June 21st 2007 - the longest day of the year - and proposed launch date for
the new Naace website. Long days will be nothing new to the team who have been
involved in the design, creation and population of the new, content management
system-based website. Much work has already been done, much is being done, and
there is much yet to do. Even at launch date, however, the website will not be
a finished product - in one sense it will never be the completed article,
because it is intended that its content will continue to grow as it is fed by
contributions from all facets of the Association's membership.

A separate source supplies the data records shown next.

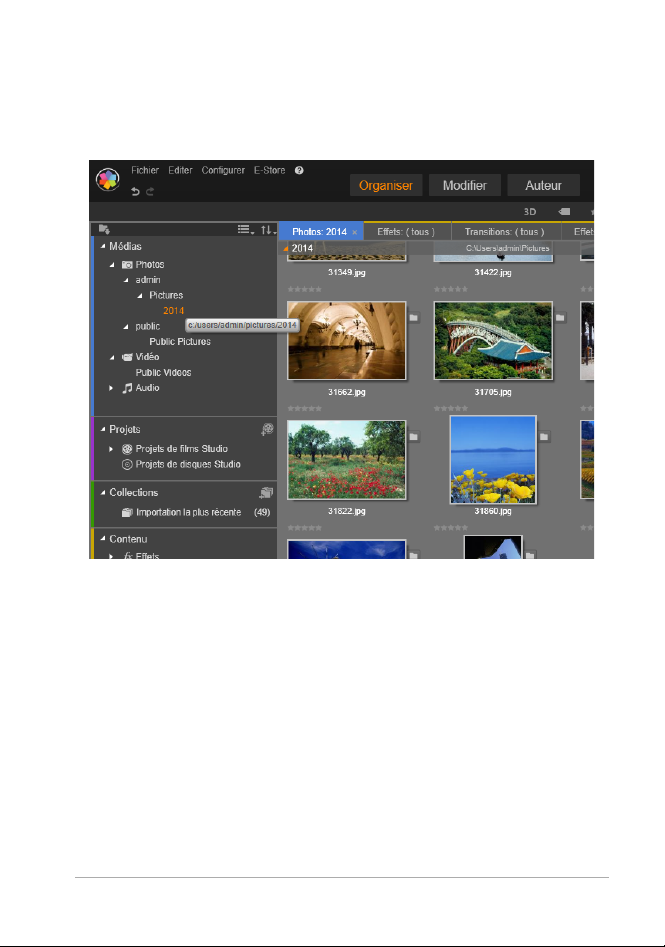The height and width of the screenshot is (947, 665).
Task: Click the tree view options list icon
Action: click(x=244, y=230)
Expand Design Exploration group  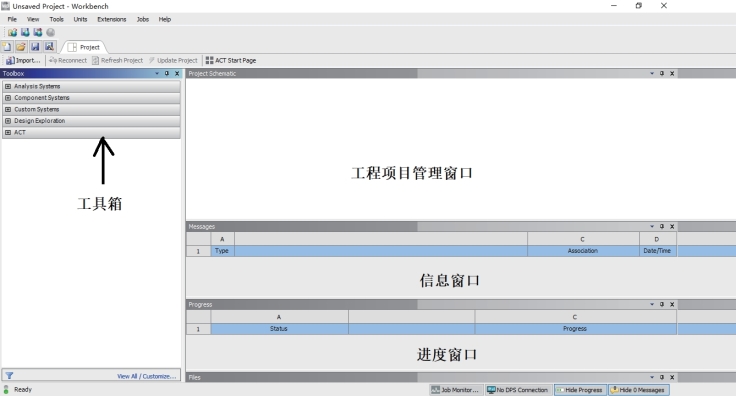pyautogui.click(x=8, y=121)

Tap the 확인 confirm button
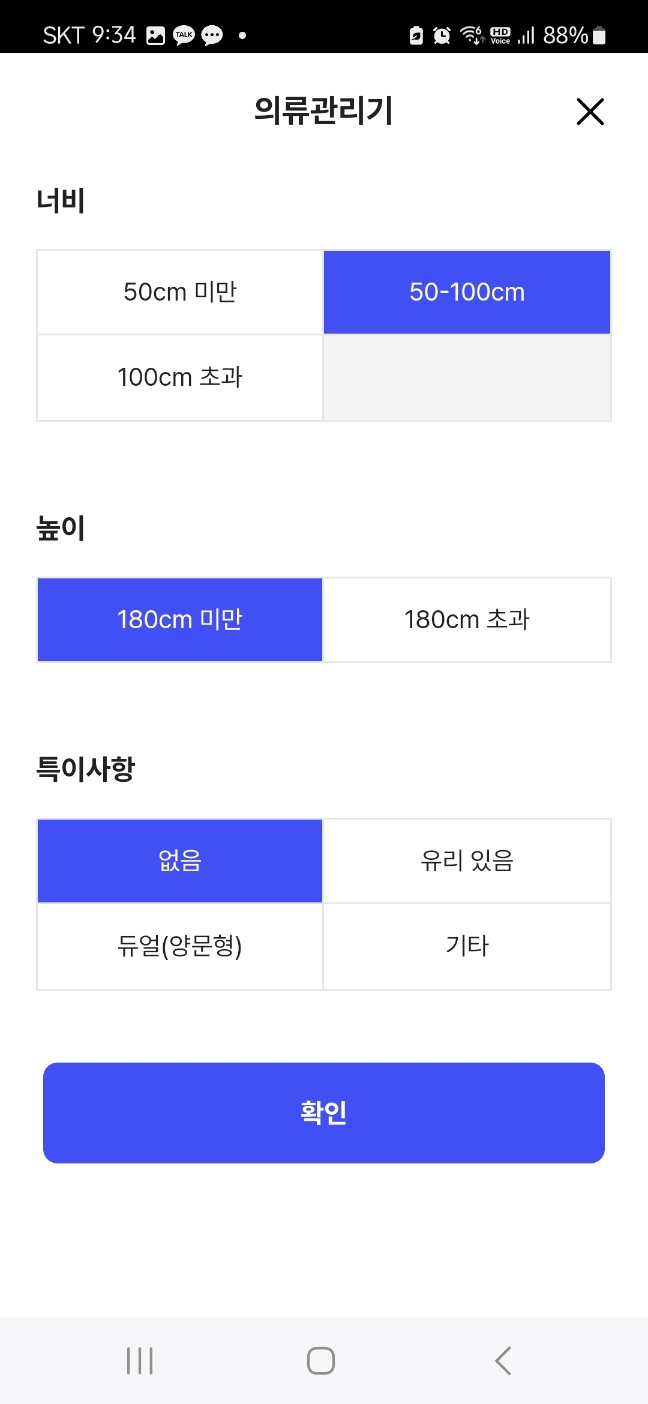[324, 1112]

The technical element of the new website is being undertaken by Phil and
Damian Driscoll
of Dial Solutions, whilst the design and management of the
website is in the capable hands of Beverley Parker and Steve Daley-Yates, at
Matlock Bath based Xited. Working with a team representing the elected bodies
of the association and the core team at Naace HQ, Phil, Beverley and Steve are
currently overseeing the migration of materials from the current website to
the new version.

This week your Editor has been peeping under the wraps of the new website to
get a preview of what we can expect in June, and can report that the visual
appearance is clear and colourful. There are familiar elements and new
features, and over the next few weeks we will be exploring these in more
detail.

What is very clear from a first exploration is that the framework and design
will allow and facilitate  the direct publishing of quality content by a much
wider range of contributors than is currently possible. The sharing of best
practice, the exchange of ideas and viewpoints, advice and resources,
opportunities for professional development can all be well-served by the new
website, provided that members are prepared to be part of its growth. You may
have specific expectations about the kind of content you would like to find on
the Naace website. You may have ideas on how members could co-operate to
provide content, or on what resources should be available for public access /
members only. Mary Barker, Beverley Parker and Phil Driscoll would welcome
your suggestions, and suggest that you may wish to use the current mailing
lists as a medium for the sharing of such ideas. ( We will carry a feature on
the new mailing list, yes - list, in a future edition of the newsletter.)

Next week we will look at the opportunities for the sharing of good practice,
as exemplified by the aptly named  "Sharing Success" Primary e-magazine and
will feed back ideas and comments from the membership and the website
development team.

 


------------------------------------------------------------

ICT Mark Update

Steve Cutting writes:

We now have confirmed figures of 742 schools accredited with the ICT Mark
across England and Wales, to the end of April 2007. However, we need many
more.... The Price Waterhouse Coopers survey in 2004 identified 11% of schools
in the sample as being "e-enabled." If we are to reach this (not unreasonable)
figure, even three or four years on, we need to get over 2,000 schools with
the award! It is the Naace membership that can really help us towards this
goal... by engaging with schools, and getting those who you think are good to
see the ICT Mark as THE way of confirming their status.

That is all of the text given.